StoryBox from Bayard Magazines Designed for children aged between 3 and 6 years and published ten times a year. My youngest daughter has been subscribing to this magazine for a couple of years now and in that time she has progressed from enjoying the sharing of the stories contained within to loving the fact that she can read them on her own and even read them back to me! (In fact, she is now ready to move to AdventureBox.) Open StoryBox and you begin with a delightful book-length story to read aloud. Reading books aloud and sharing stories is so important, right from the word go – enter into new worlds and share the new words that go with them. Take time to talk about the pictures too. And in StoryBox the illustrations are always delightful. Also featured is SamSam, ‘the smallest of the big heroes’ comic strip; Animal world – lovely illustrations and simple text about a new animal each month; and Wonder with Whizkid which introduces children to science and answers their questions about the world around them such as ‘Why don’t we see colours at night?’ One of the loveliest sections in AdventureBox is ‘Polo – an adventure without words to lead you into the world of dreams…’ Each month Polo goes on a new adventure. What is so special is that there are no words to accompany the illustrations. Instead, you and your child are able to look at the pictures and put your own narrative to them. You might even want to cut them out and swap the pictures around and create your very own version? (Just a thought).
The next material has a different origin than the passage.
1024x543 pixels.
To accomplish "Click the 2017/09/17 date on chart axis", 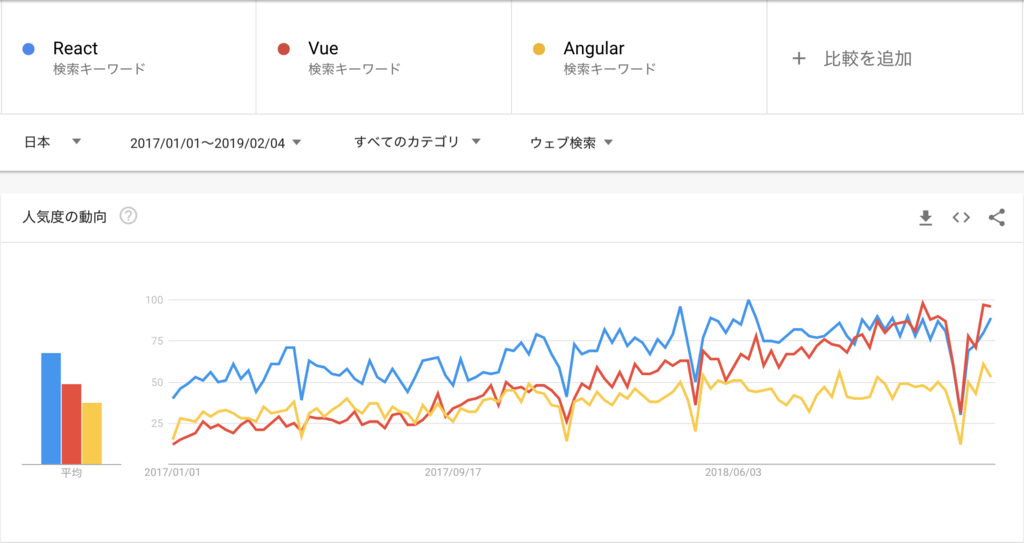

The Official Jacqueline Wilson Mag OK. I know. This magazine comes in a cellophane wrapper with gifts attached. However, if you can get past these, there is, in fact, a very good magazine to be found here. And the gifts that you do get are related to the magazine – that is, they’re not pink (usually), they’re not tacky (usually) and they are (usually) really useful, for example, this month’s gifts (17 April 2012) were a ‘writers set’ of stationery, folder and a guide called How to be a…Super Story Writer! Inside the magazine are lots of hints, tips and advice on story writing, for example, What Happens Next (the reader gets to write their own ending to a Jacqueline Wilson story) and My Writing Secrets. And for the children who love to illustrate their stories, there is a section all about illustrating including tips from Nick Sharratt himself.